他帶著玉石俱焚的決心和恨意,腦袋空白地上了治療台。

醫生讓他張嘴,戴著手套的手指伸了進來碰了碰他的牙床,他聞到塑料的味道,這令他有些作嘔。也就在這瞬間,他感覺到牙肉一陣刺痛,他渾身一僵——他都沒看到針管,麻藥已經打完了。

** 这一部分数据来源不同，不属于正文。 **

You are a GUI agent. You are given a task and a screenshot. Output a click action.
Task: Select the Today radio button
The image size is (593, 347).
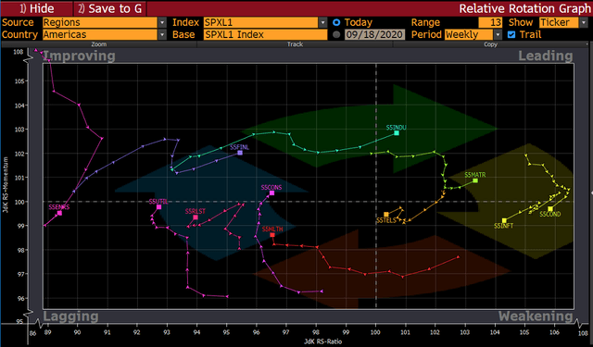(x=336, y=22)
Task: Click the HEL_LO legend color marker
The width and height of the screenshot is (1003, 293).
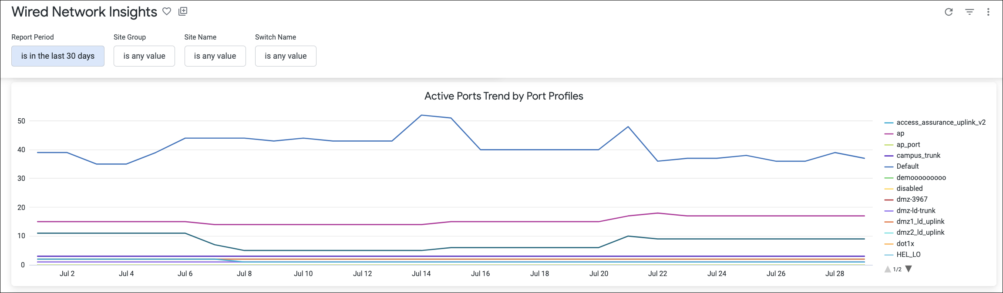Action: point(889,255)
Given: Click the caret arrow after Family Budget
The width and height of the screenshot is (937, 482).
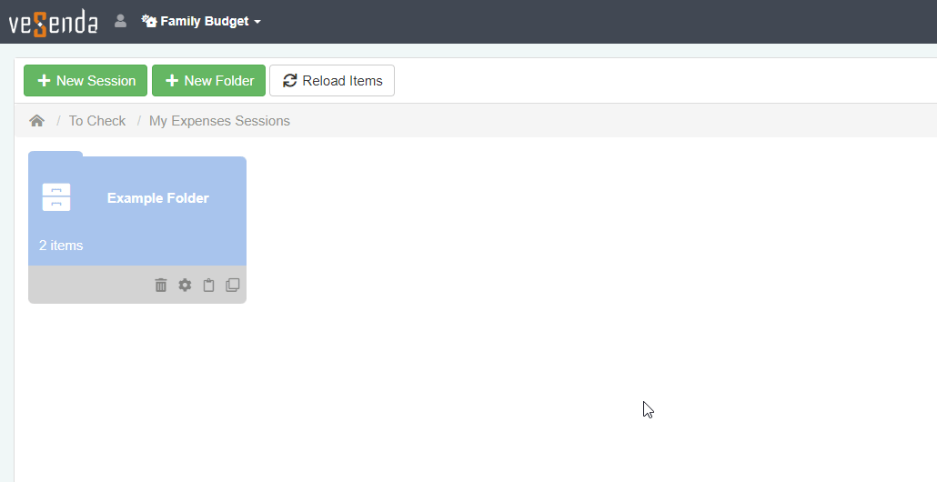Looking at the screenshot, I should [x=257, y=22].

麻藥生效很快,原來還隱隱作痛的牙床現在已經感覺不到它的存在了,徐銘座頓時鬆了一口氣,覺得最難的一關已經過了。

“這顆牙有點難拔。”女醫生跟旁邊的護士說,“你去叫宋醫生過來幫我。”

徐銘座雙眼發直地躺在那盯著腦袋頂上的燈,感覺到有人進了診室,他餘光中瞄到是另外一位女醫生。對方穿著白大褂戴著口罩和帽子,笑著跟那個女醫生說:“這邊我一個人就可以了,你先去吃飯吧。”

“好的~謝謝寶貝。”

他隱約覺得這聲音有點耳熟。

女人拿著他的片子和就診卡走過來,看了一眼片子又看看他,“徐銘座?拔左下智齒?”

“剛剛麻藥打的是右下。”護士連忙提醒她。

她笑著哦了一聲。

徐銘座對上那雙帶笑的眸子,心頭大震,眼睛都瞪圓了。

他打了針,說不清楚話,隻能掙紮著坐起來要下床,結果剛起身,他的助理就一個箭步衝過來按著他的肩膀往下壓,還勸他:“徐總,麻藥都打了,這時候還逃可就功虧一簣了。”

“額噗霸了!”徐銘座反手捉住助理的手腕,額頭青筋暴起,簡直是在用生命掙紮,“額要換醫森!”

助理險些都按不住他了。

宋晚晚在旁邊溫柔地笑,語氣輕快,“要不給你換全麻?”

如果視線能有實質性的傷害,她這會估計已經被徐銘座千刀萬剮了,不過她真的覺得好暢快。她轉身假裝在整理器材,實則在掩飾自己怎麼也抑製不下的嘴角。

助理還在勸他:“徐總你再動的話我就讓夫人進來了啊,到時候可就真的要給你綁上了。”

徐銘座緊盯著宋晚晚,他此刻簡直就像一頭待宰的豬,躺在那盯著自己的敵人在選武器。

看他反應這麼大,宋晚晚沒敢再跟他開玩笑。她拿好器械,調整情緒,回頭的時候眼裡已經沒有了調笑,“彆這麼緊張,你不會真以為我能對你做什麼吧?”

徐銘座仍舊一臉警惕地盯著她。

“我是醫生,基本的職業操守還是有的。”她湊近他,柔聲說:“啊,張嘴,一會麻藥過了又得重新打了。”

她說了啊,徐銘座就下意識地張了嘴。冰涼的器械伸進來的時候,一切就已經不可挽回了。

徐銘座放棄了一切掙紮的念頭,目不聚焦地望著上方,像一具屍體一樣躺在那裡,任由宋晚晚的手指在他嘴裡進進出出。她帶著手套的手指偶爾會碰到他的嘴唇和舌頭,橡膠加上冰涼器械的觸?感讓他頭皮發麻。

宋晚晚能感覺到他很緊張,他的舌頭都是僵著的,怕弄傷他,她也萬分小心,下意識地撫慰他:“馬上就好了,彆緊張。”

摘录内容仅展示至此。